Comment 6 Duncan Murdoch 2014-09-24 14:49:12 UTC
There's one other error I didn't notice:  in the snprintf changes in gram.y (and so gram.c), the order of arguments was wrong.  This is already committed, so I'll need another commit for the fixes.

I'll make the asLogicalNoNA change as Radford suggests.
Comment 7 Karl Millar 2014-09-24 15:19:04 UTC
My apologies for the wrong argument order bug, and thanks Radford for pointing out improvements.

On the question of strcpy vs strncpy, personally, I think strcpy should never be used, whether or not it's needed.

Using strcpy, when the author knows that the string fits, works fine if the code is written once and never updated, but when you start updating the code it's simply too easy for bugs to creep in.  Furthermore, it's hard to quickly find the issues, since grepping the code for potentially dangerous calls returns many results, which have to be manually inspected to tell if they're buggy or not.

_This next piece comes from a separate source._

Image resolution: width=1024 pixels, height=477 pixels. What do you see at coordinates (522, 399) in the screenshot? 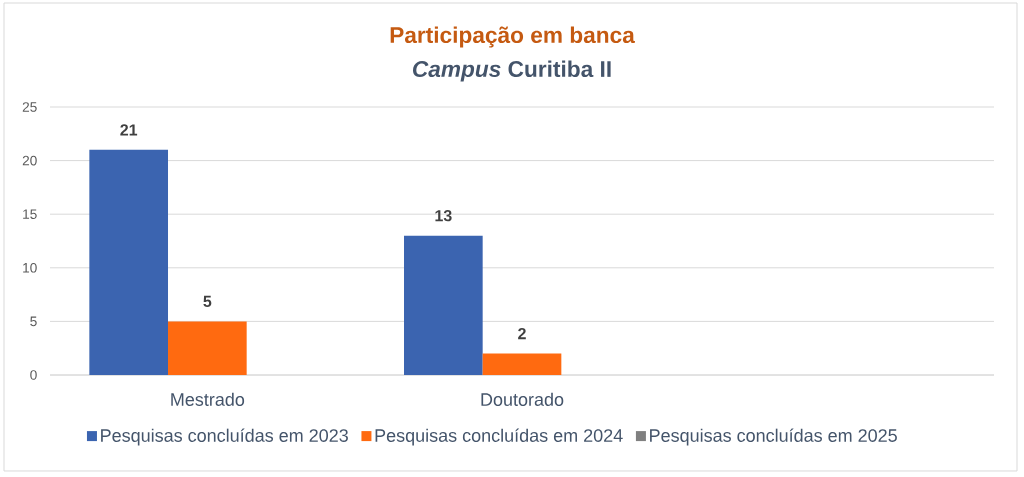
I see `x-tick-label: Doutorado` at bounding box center [522, 399].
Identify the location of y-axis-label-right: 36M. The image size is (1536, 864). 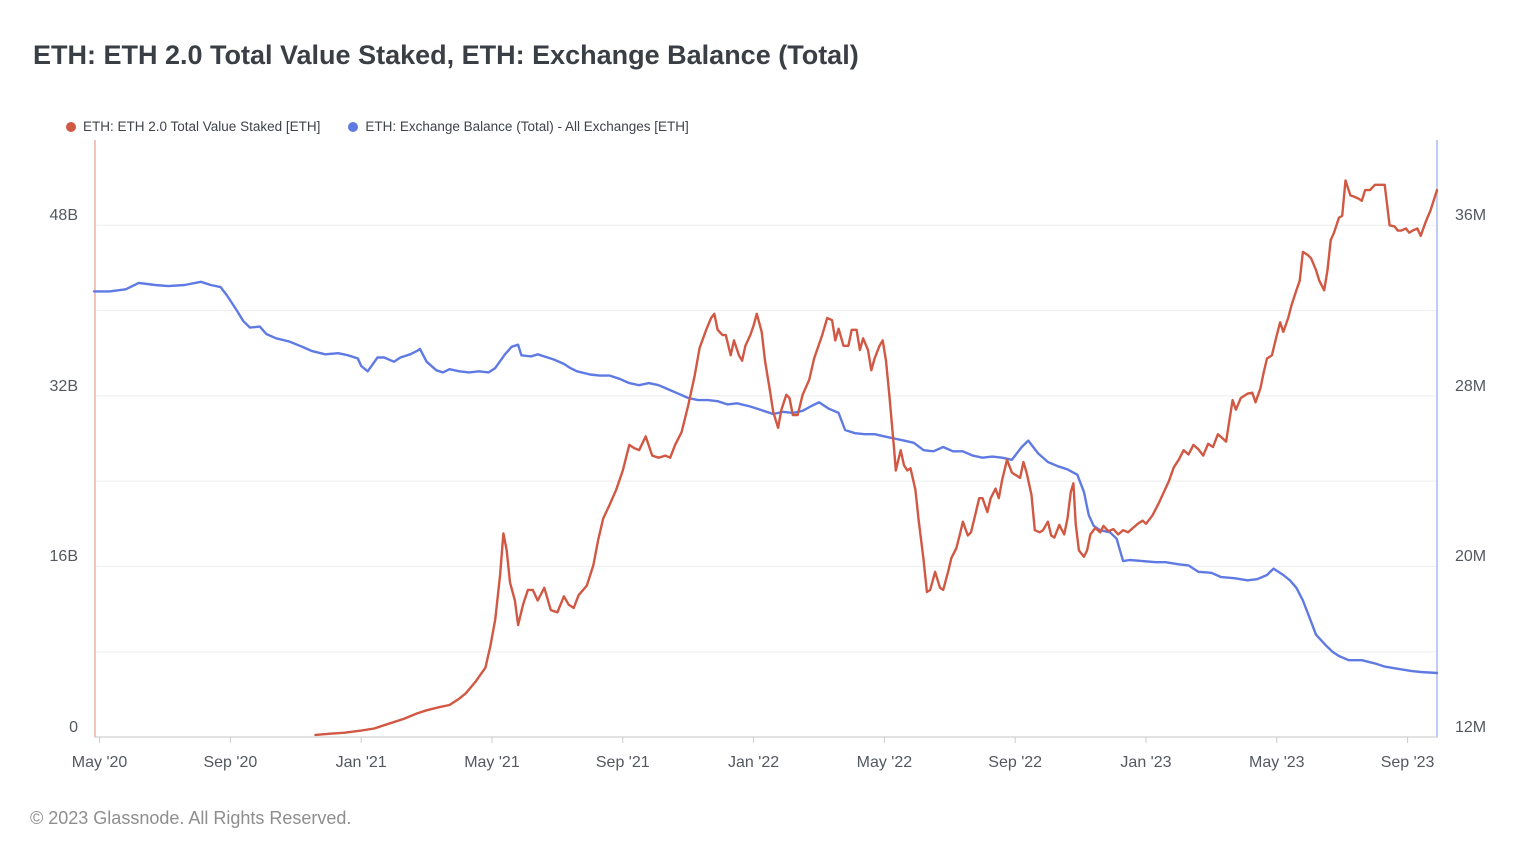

As Radford points out, this makes the code a little less clear, but IMHO we generally ought to favour correctness and robustness over readability in the occasional cases like this where they're at odds with each other, and if it's done consistently, the cognitive overhead is fairly low.

Frankly, strncpy should never be used either, as it's also pretty error prone.  The right thing to do would be to define a 'safe_strncpy' or similar that ensures the result is always terminated, and use that exclusively.  Or use C++ and std::string which obviates these types of issues entirely ;-)
Comment 8 Duncan Murdoch 2014-09-24 17:41:16 UTC
These changes (i.e. Karl's original submission, revised as noted in comment 6) are now committed to both R-devel and R-patched.